WHAT THE EXERCISE ASKS
Give back the entries that follow exactly as written. Any picture gets left out.

Data excerpts:
————————

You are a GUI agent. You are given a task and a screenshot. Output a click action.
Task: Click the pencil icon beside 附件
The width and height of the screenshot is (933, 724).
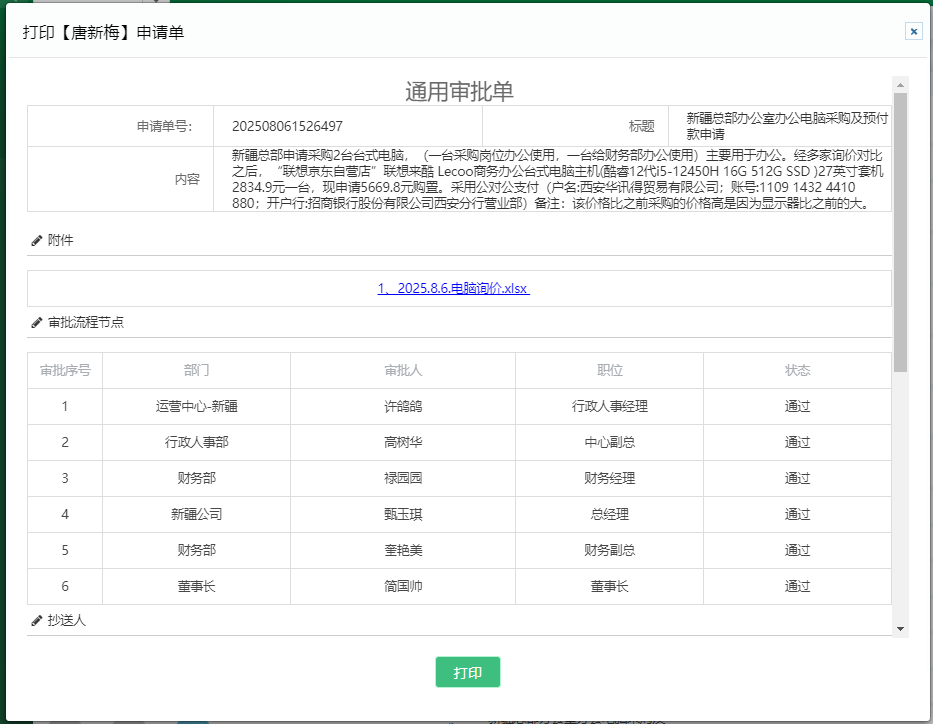pyautogui.click(x=37, y=240)
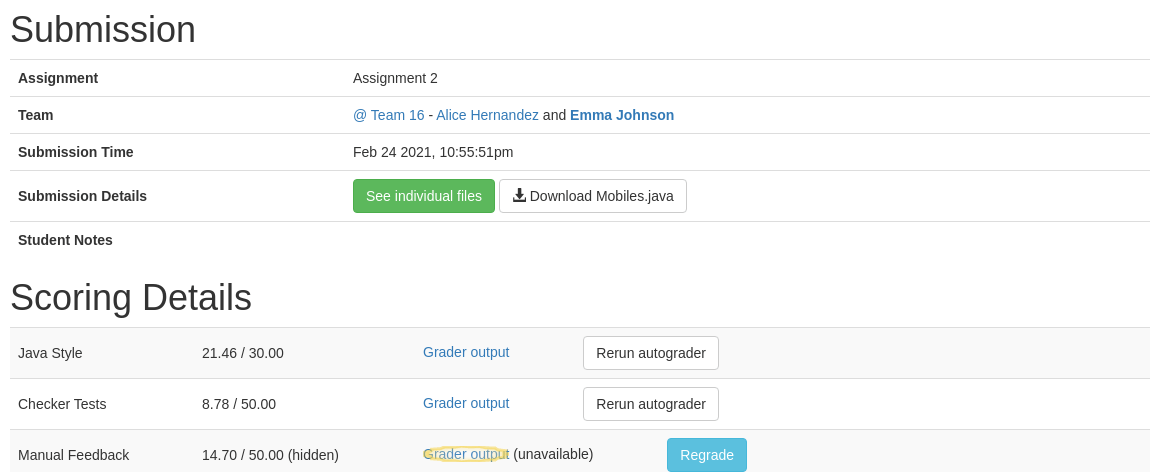Viewport: 1160px width, 472px height.
Task: Click the download icon beside Mobiles.java
Action: (519, 195)
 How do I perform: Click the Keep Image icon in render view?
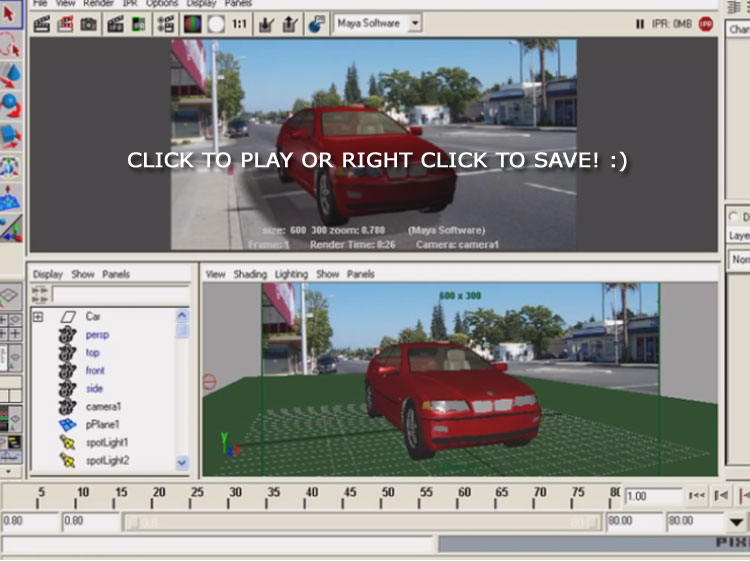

————————

SOLUTION TO THIS PROBLEM
You are a GUI agent. You are given a task and a screenshot. Output a click action.
Task: Click the pencil icon beside 附件
The width and height of the screenshot is (933, 724).
pyautogui.click(x=37, y=240)
Viewport: 1160px width, 472px height.
Task: Click the download icon beside Mobiles.java
Action: (519, 195)
 How do I perform: Click the Keep Image icon in render view?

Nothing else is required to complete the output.